Antony Grinyer wrote:
Thanks to everyone's help I believe I'm getting closer to getting this
working...darn...I didn't realize transforming XML in Cocoon could cause
such a problem!

Presumably that is working with XML in Java can cause such a problem. As soon as you break out of Cocoon into Java, you're much more on your own.

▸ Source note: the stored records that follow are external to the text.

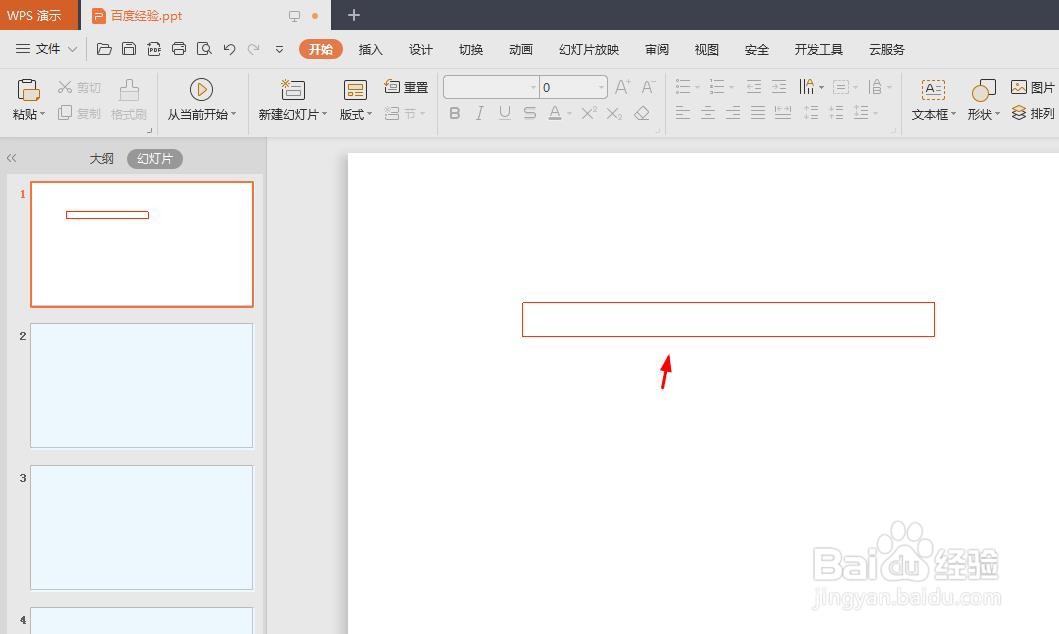Switch to the 大纲 outline view
This screenshot has width=1059, height=634.
101,157
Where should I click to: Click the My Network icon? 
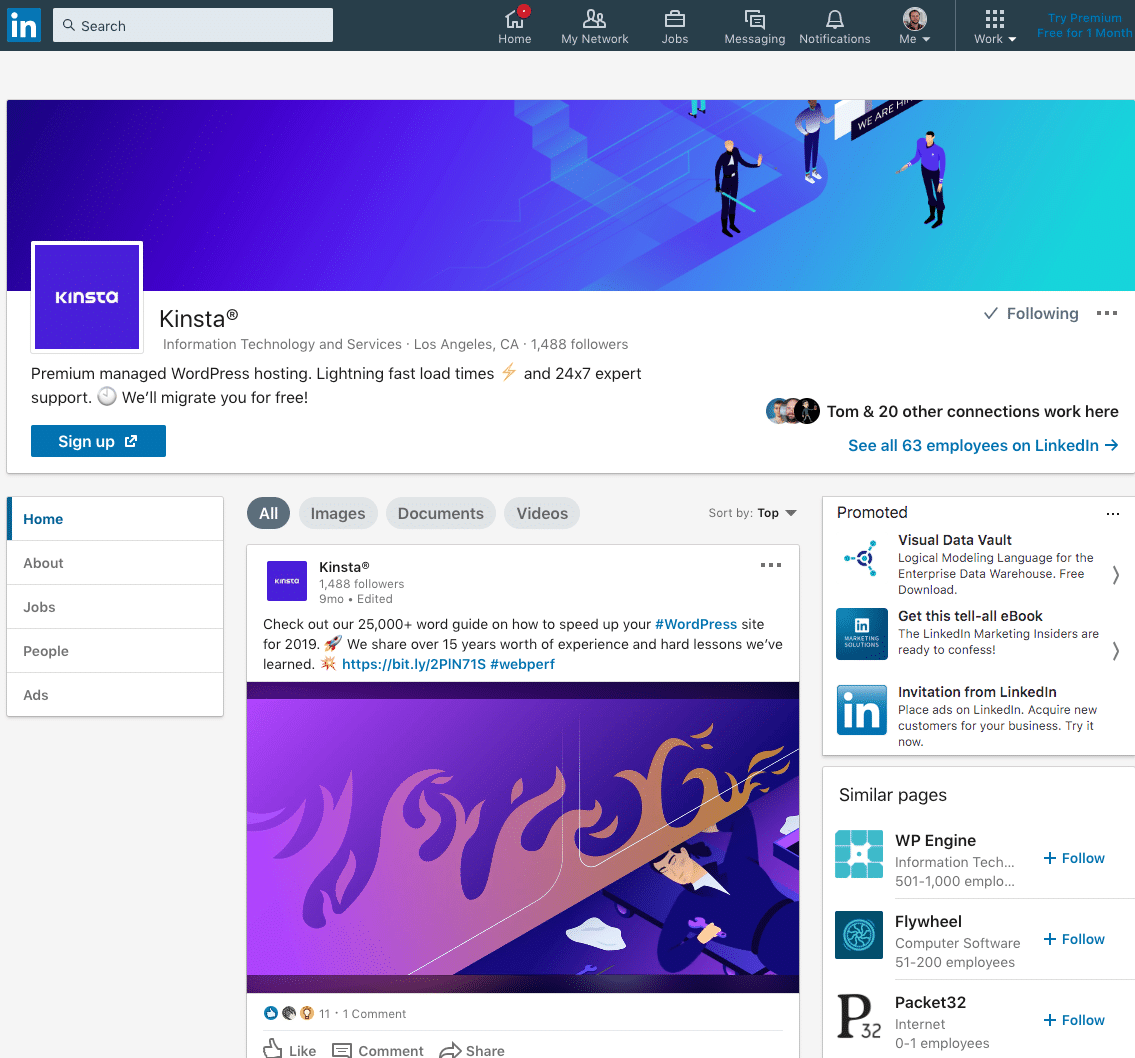pos(594,20)
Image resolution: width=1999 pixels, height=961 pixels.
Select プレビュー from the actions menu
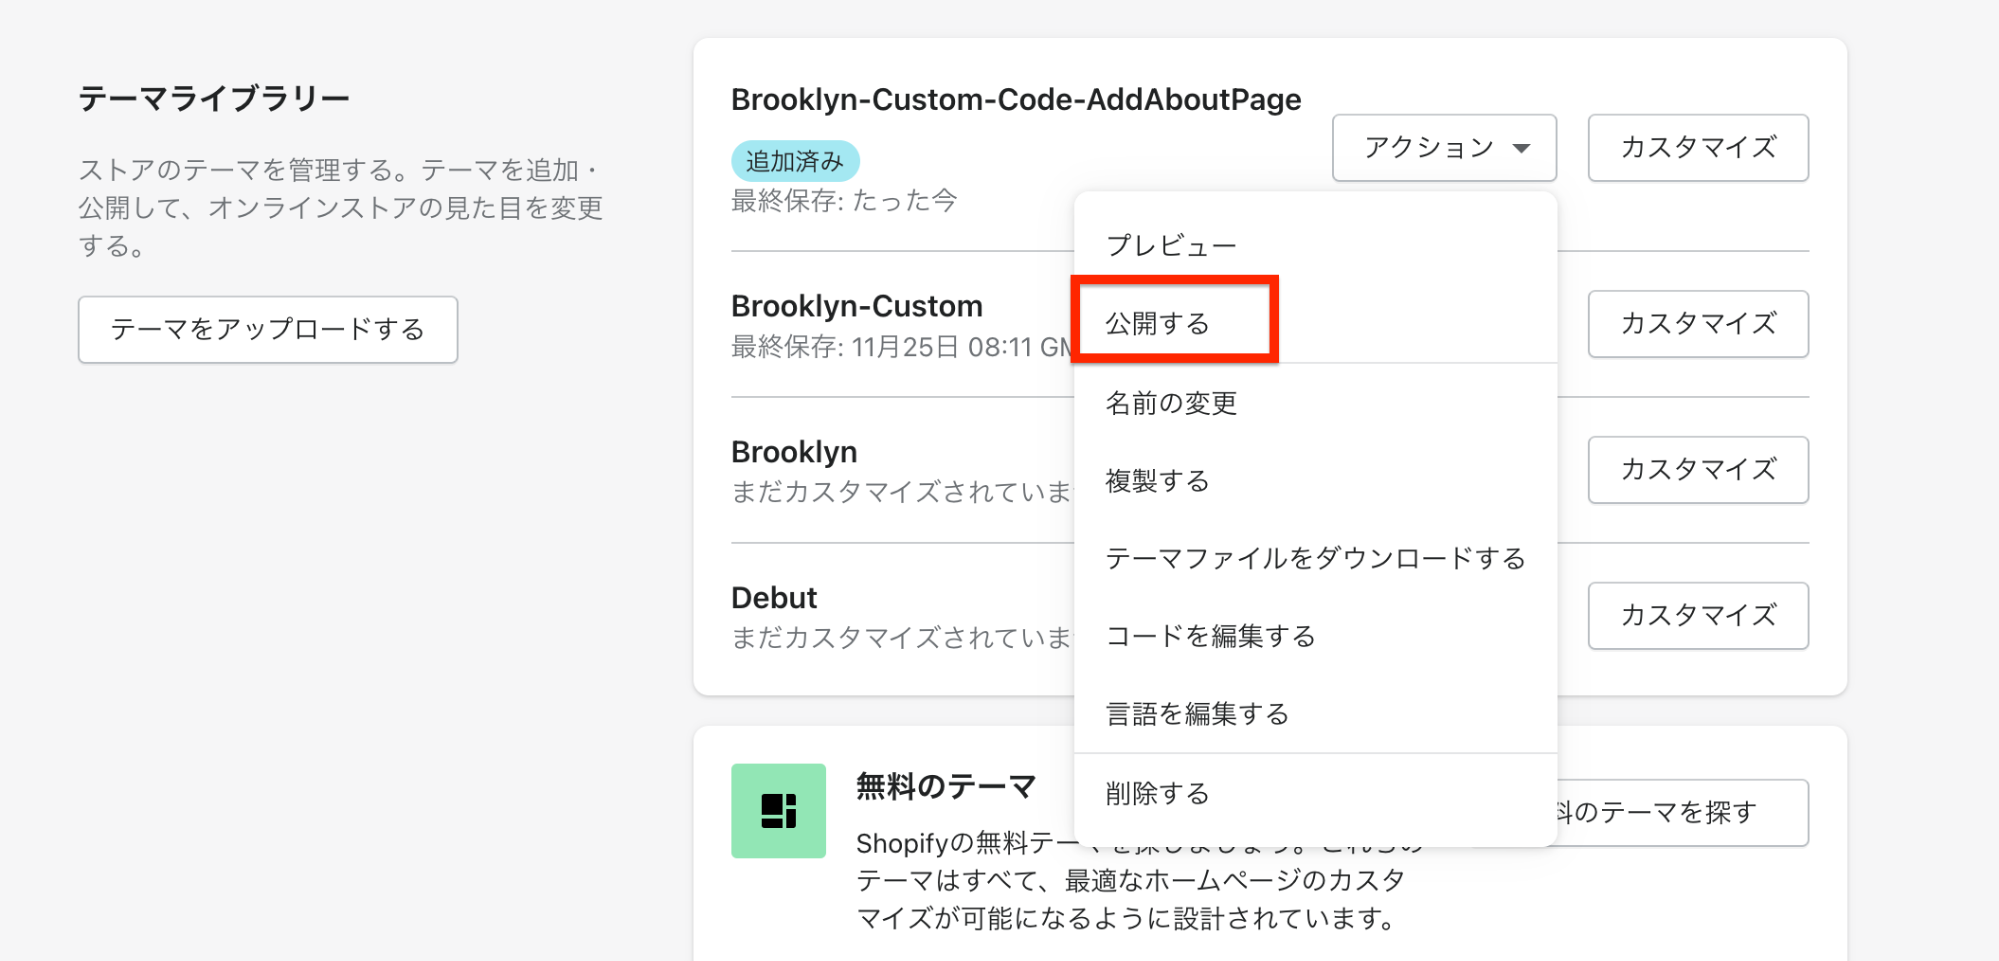point(1171,245)
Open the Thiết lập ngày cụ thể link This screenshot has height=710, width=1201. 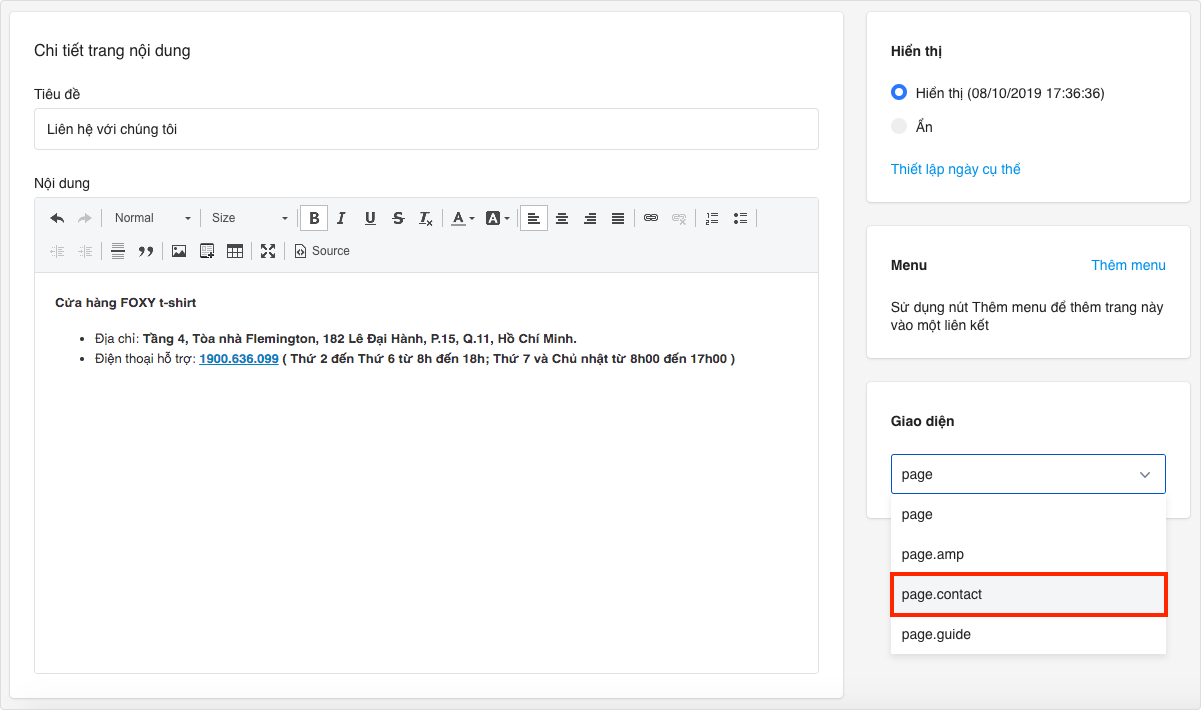tap(955, 169)
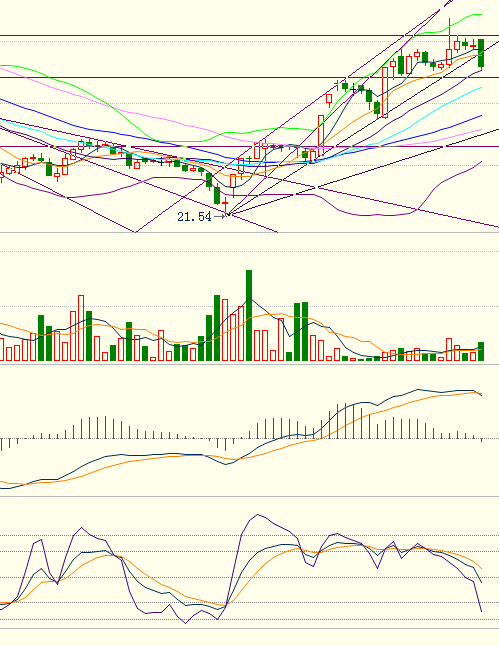Click the green upper band line's right end
Image resolution: width=499 pixels, height=646 pixels.
481,14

> I've now changed my code to:

 private void generateDocumentToSAX(String queryResults)
  {
    try
    {
      XMLReader parser = XMLReaderFactory.createXMLReader();
      parser.setContentHandler(this);
      InputSource inputSource = new InputSource(new
StringReader(queryResults));
      parser.parse(inputSource);
    }
    catch(Exception e)
    {
      m_resultMessage = "Unable to get parser: " + e.toString();
      this.getLogger().error(m_resultMessage);
    }
  }

And I get this error in the sitemap.log:

----
Unable to get parser: java.lang.UnsupportedOperationException: The
TransformerHandler is not serially reusable. The startDocument() method
must be called once only.
-----

I think this might be happening because I pass in XML to the java class
transformer (containing the above method) which finds/creates the
startDocument element in the startElement method, and then the parser in
the method above creates another startDocument element, which is
confusing the saxon xslt transformer? I'm confused here now - if the
purpose of a Cocoon transformer is to take in some XML, change it, then
spit out the changed XML, why are the xlst (saxon, xalan) transformers
complaining about duplicated startDocument elements? Sure you can use a
parser to create Sax events within a transformer java class which
extends the AbstractSAXTransformer class?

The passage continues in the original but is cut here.